They’d be a job for the painstaking Keating. Recordings of interviews? There were seven video-cassettes, again of unknown content, marked only by dates and numbers. No video-cassette recorder, but a colour telly and a Sony radio with shortwave bands. Fine had kept his paraphernalia tidily, even his clothes. One of the two bedrooms was by way of being an office, apparently. Tidy but smelly from ashtrays and closed windows. The whole house was damp. A single picture of Fine’s father (was that his mother too?), himself between them as a teenager, standing by a heap of stones in some sunny place.

His belongings had not been disturbed, by the look of things. A drawer full of odds and ends, from disposable razors to a photograph of a dog. Had he spent all his nights here? Neither Minogue nor Hoey had found any notebook or diary. There had been nothing in the pockets of the light tweedy jacket on the body.

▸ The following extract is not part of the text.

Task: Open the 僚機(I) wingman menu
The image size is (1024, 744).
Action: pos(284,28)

Minogue recalled the Commissioner’s confidences about Paul Fine’s past involvement with fringe groups. Fine’s father had not even hinted at any wild side to his son, but that was natural: the son was dead. No parent would recount the failings of a child to a policeman. Minogue would have to burrow around such boulders before trying to hoist them and get an accurate picture of Paul Fine.

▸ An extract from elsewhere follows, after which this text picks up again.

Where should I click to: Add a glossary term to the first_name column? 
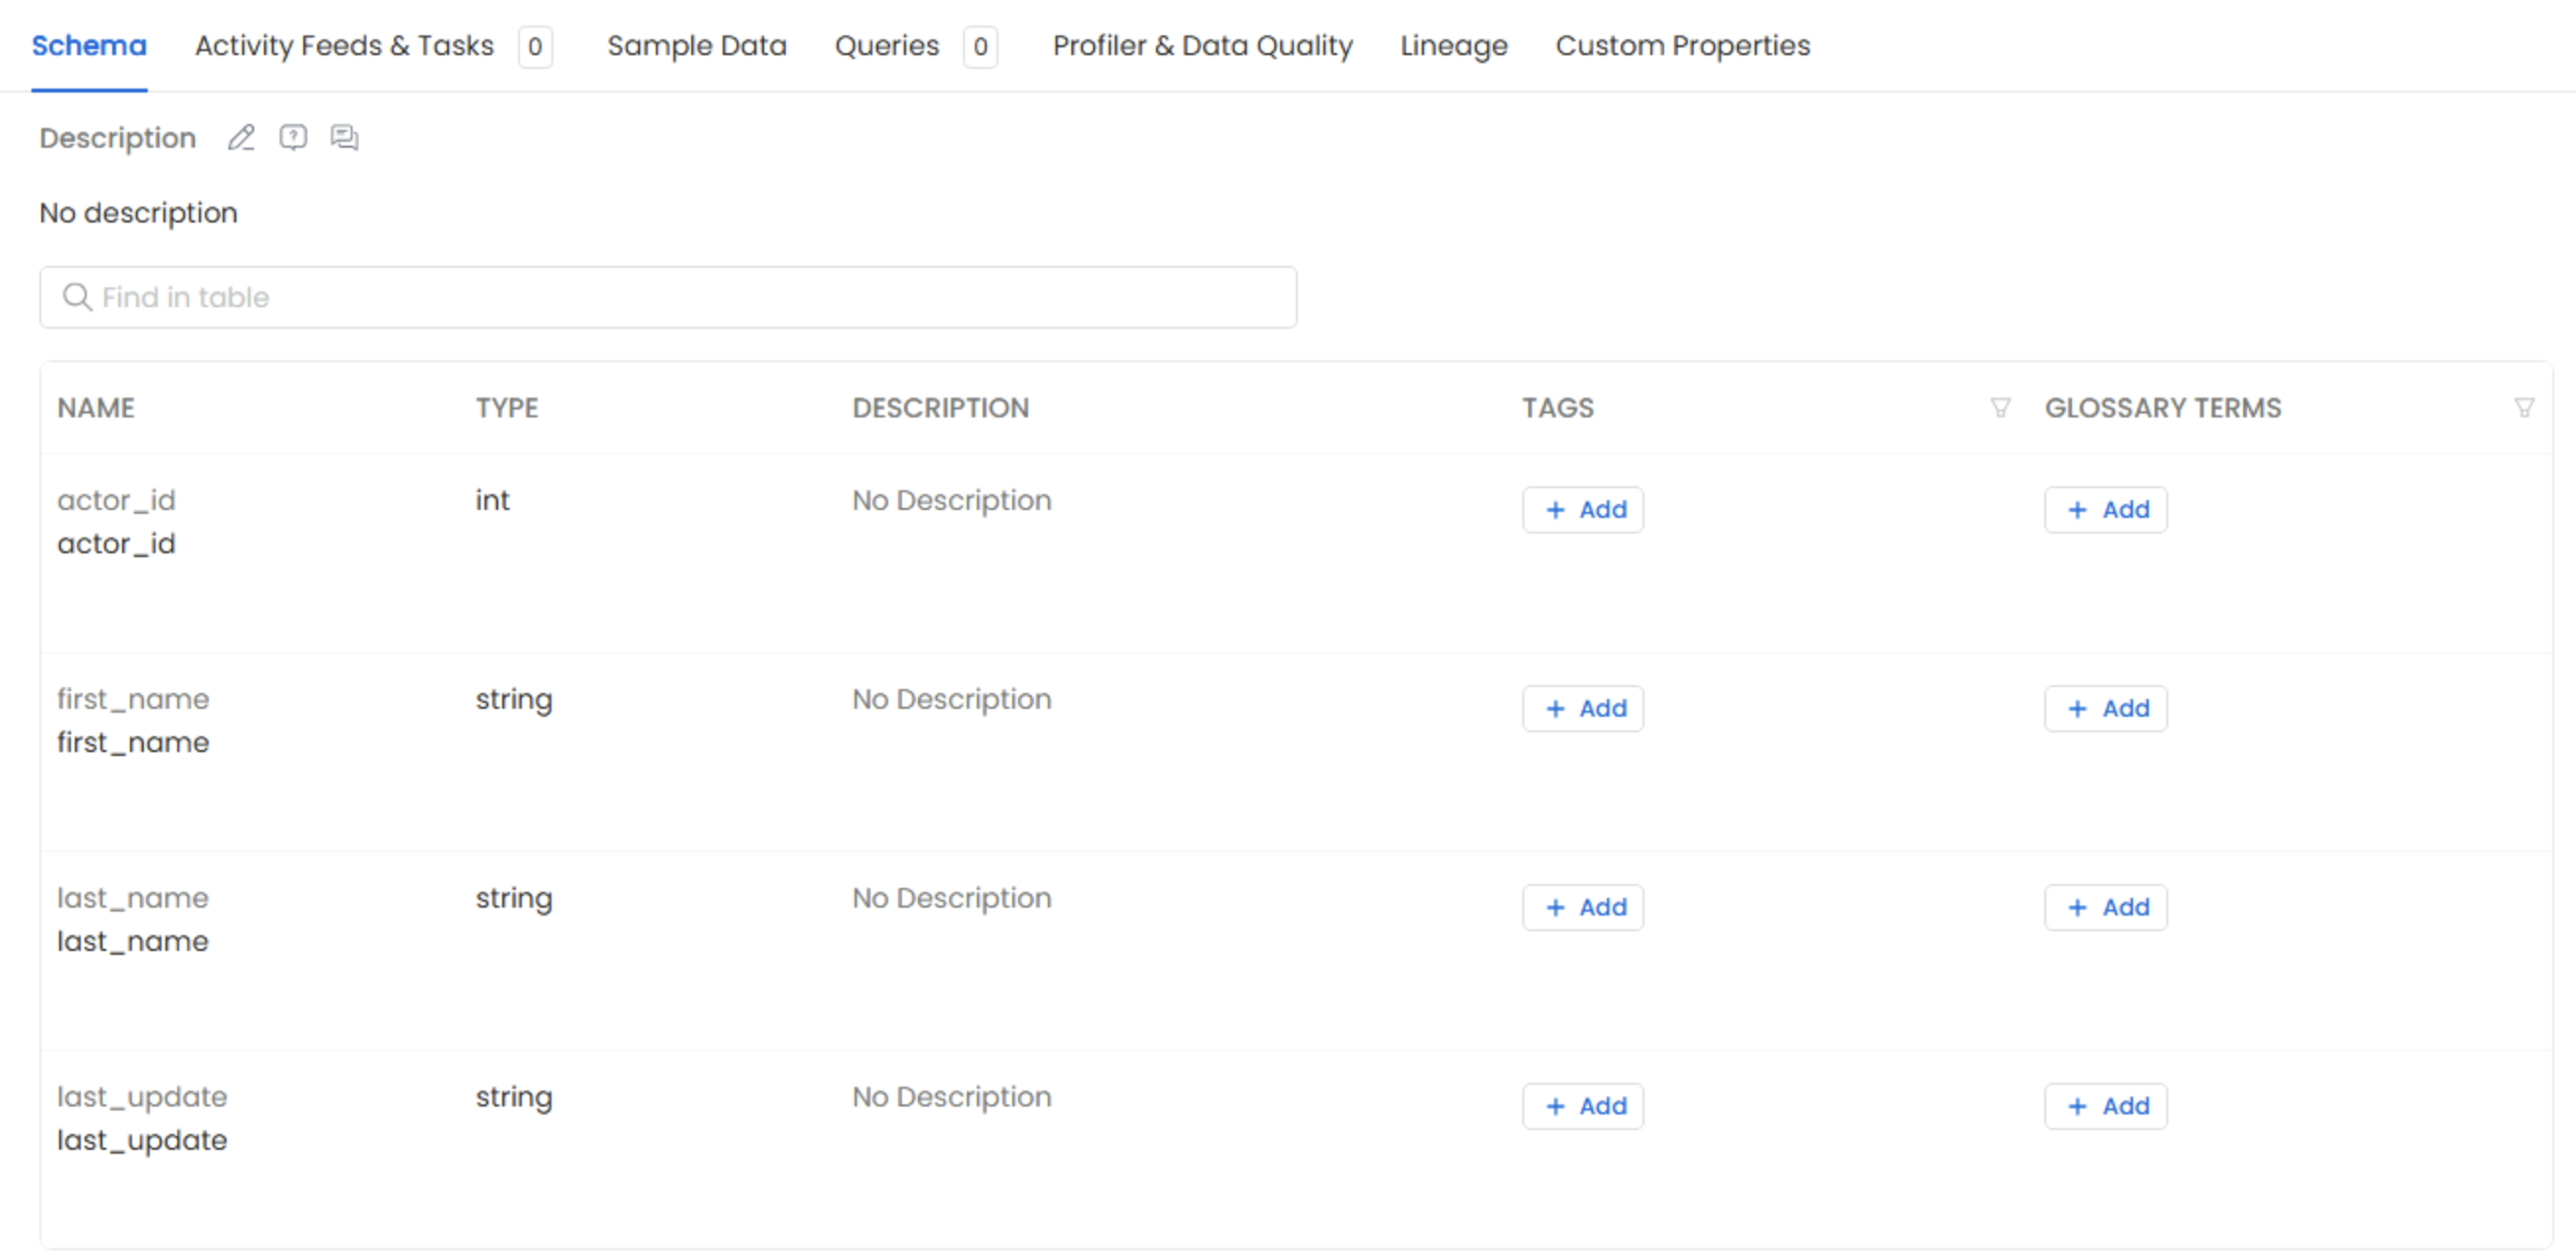[x=2105, y=709]
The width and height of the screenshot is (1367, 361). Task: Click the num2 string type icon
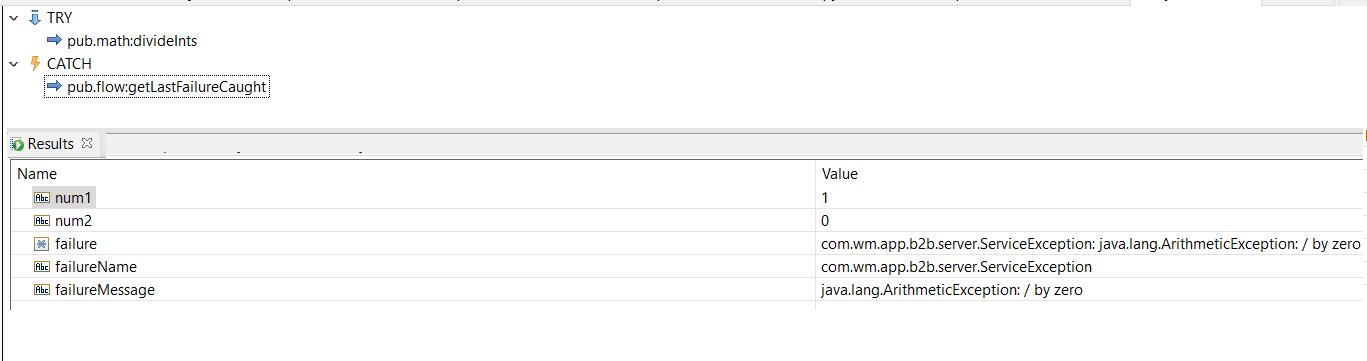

Mary McCutcheon. Fitzgerald from RTF-he had Fitz’s name before. Fitzgerald was an acerbic producer of current affairs programmes for the radio, a man who seemed to be at his happiest when inflaming the Catholic hierarchy enough for them to write a letter to the papers complaining about bias in broadcasting. Minogue seemed to remember Fitzgerald also maddening the Special Branch with a programme on one of their many failures; something about a raid on a farmhouse, waving guns about, without finding a trace of the subversives they were expecting to bag.